Dutton, who has covered NASCAR since 1993, is also a songwriter who often performs near tracks while on assignment. He's also been known to drop-in on a fan's tailgate event...maybe one TMC has attended?
He currently authors a weekly syndicated page, “NASCAR This Week,” circulated by King Features Syndicate. On the side, the veteran writer enjoys writing songs and performing them.
In 2007, Dutton’s first non-sports book, True to the Roots: Americana Music Revealed, was published by the University of Nebraska Press. It was the culmination of a three-year period in which he compiled interviews and gathered notes during his spare time. He tracked down singer-songwriters whom he admired and just happened to be performing near NASCAR tracks. On NASCAR off weeks, he frequently traveled to music hotbeds like Nashville and Austin.
And he taught himself to play guitar.
“I’m completely self-taught, probably to a fault,” said Dutton. “I didn’t look at a video. I didn’t read a book. I certainly didn’t take lessons. I just bought a guitar at a pawn shop and started playing around with it. In music books, they have those little grids with chord names. I figured the dots on the grids were where you put your fingers. “In retrospect, that was one of the few things I got right.”
Only one of his songs, “Martinsville,” is about NASCAR. It was loosely derived from the experience of several friends who attended a stock car race for the first time and told Dutton of their adventures. (I wish he'd write one about Schaefer experiences in Charlotte!)

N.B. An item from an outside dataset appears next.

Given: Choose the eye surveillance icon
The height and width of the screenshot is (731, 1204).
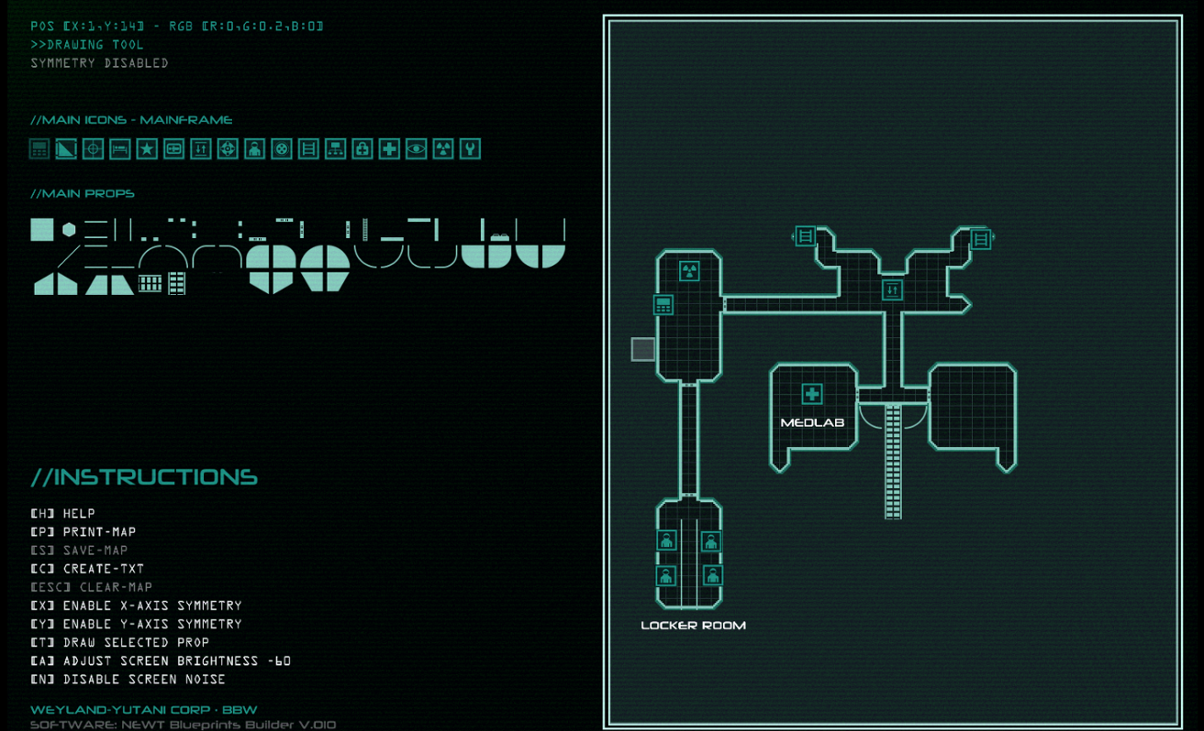Looking at the screenshot, I should click(x=417, y=148).
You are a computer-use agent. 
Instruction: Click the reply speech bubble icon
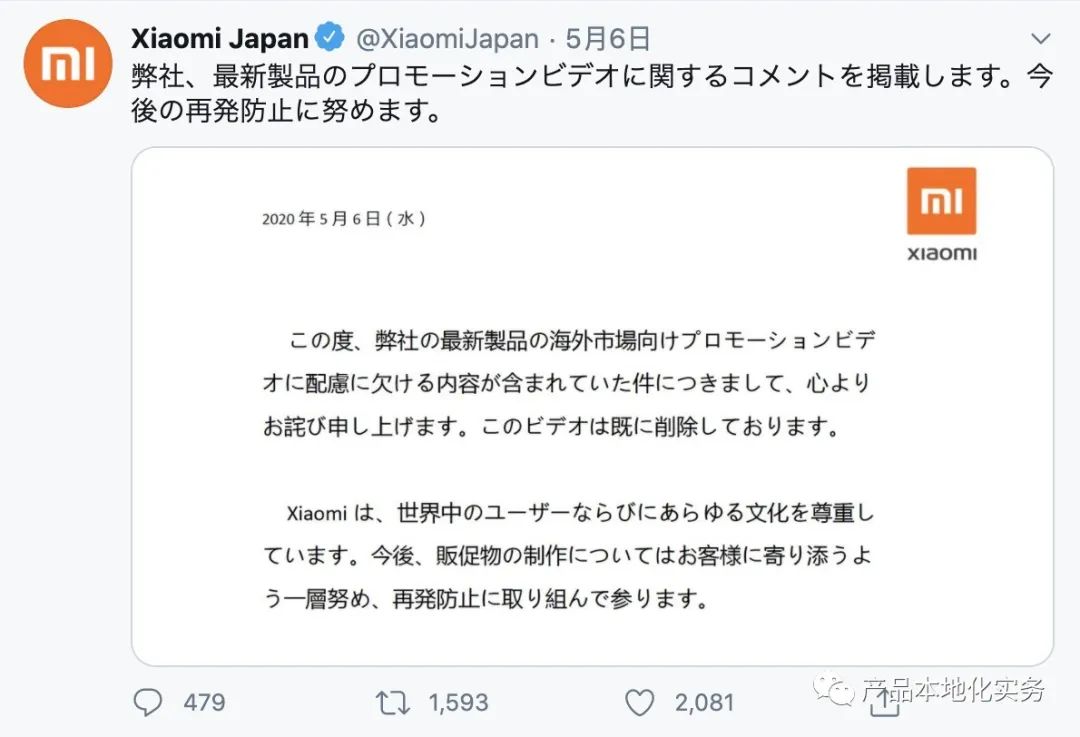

Capitalizing on the fact fans know him for his race coverage, Dutton has been scheduling concerts that tie in with his NASCAR travels. He opened for Texas singer-songwriter Bruce Robison in Charlotte last fall. He played before a Kannapolis Intimidators minor-league baseball game two nights before the Sprint All-Star Race at Charlotte. In addition to Grandpa Eddie’s in Richmond, Dutton has performed recently near the tracks in Charlotte, Dover and Pocono. Later this month, he will play and serve as emcee at Pawlessfest, a music festival in Gainesville, Texas.
“I knew I could play my songs,” he said. “What I’ve tried to learn is how to entertain people with them. I talk about my songs and tell stories between them, but not so much that it upsets the messages I’m trying to convey.”
So if you are near Richmond this Thursday, drop into Uncle Eddie's, catch some tunes, drink some beer, talk some bench racing, get an autograph, and buy Monte and Kyle a round for me. I'll pay you back...I promise.